The “Broadening” Of the Fitness Industry

The “Broadening” Of the Fitness Industry

Byline: Michael Scott Scudder

Talk to an old-timer out here in the Southwest about nearly anything, and you’re likely to hear him say “time was” when he’s speaking about a particular subject, i.e., “Time was, there was only one main street here in Taos…and that was a dirt road!”

Well, time was in the fitness industry that the fitness industry was the health club industry. No more. Now, there are more vertical markets for fitness than there are standard (horizontal) markets, and the game has changed – for all of us.

I see three distinctions to make in reference to this phenomenon:

*Fitness is now a vertical as well as a horizontal marketplace.

*There are definite challenges being made to the basic way of doing business.

*There are clear opportunities present within these changes.


Clubs dominated the fitness markets of the 1970s, 1980s and 1990s, and still do to a great extent. But fitness has taken on greater dimensions than the outdated, members-only paradigm in which we have operated for decades.

Consumers are beginning to drive fitness – not clubs. And with that comes the realization that other methods of doing business need to be created – and soon. Clubs can no longer deliver their brand of fitness to the average consumer and hope that the consumer will stay a loyal customer for very long.
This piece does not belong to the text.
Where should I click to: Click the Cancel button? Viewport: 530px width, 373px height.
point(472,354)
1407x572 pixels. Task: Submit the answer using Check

Competition for membership is stronger than ever…and promises to be even greater within the next two years. In addition to the 25,000 traditional clubs offering every feasible variegation of fitness known to humankind, the United States has another 15,000 vertical players competing for the same consumers, among them: not-for-profits (whose businesses are growing faster than the commercial for-profit sector), group exercise studios, personal training studios, express clubs, 30-minute workout havens, weight-loss centers with exercise equipment, medical facilities, chiropractic and physical therapy facilities, gated communities with captive “fitness centers,” condos, co-ops, apartment complexes, senior communities, religious fitness facilities, military bases, colleges and universities, at-home training services, Internet fitness services, home gyms – and that is not the entire list.

Many of the vertical-market players do not demand membership obligations of their users. Instead, they offer appropriately timed and appropriately priced program modules that have a beginning, a middle and an end. And they offer an educational component as well as a fun experience with people who are usually in the same age and demographic set.


Conventional health club operators are facing the fact that membership is not the only way to go but may indeed be the way that is going out of style – at least for many of today’s potential consumers of fitness offerings.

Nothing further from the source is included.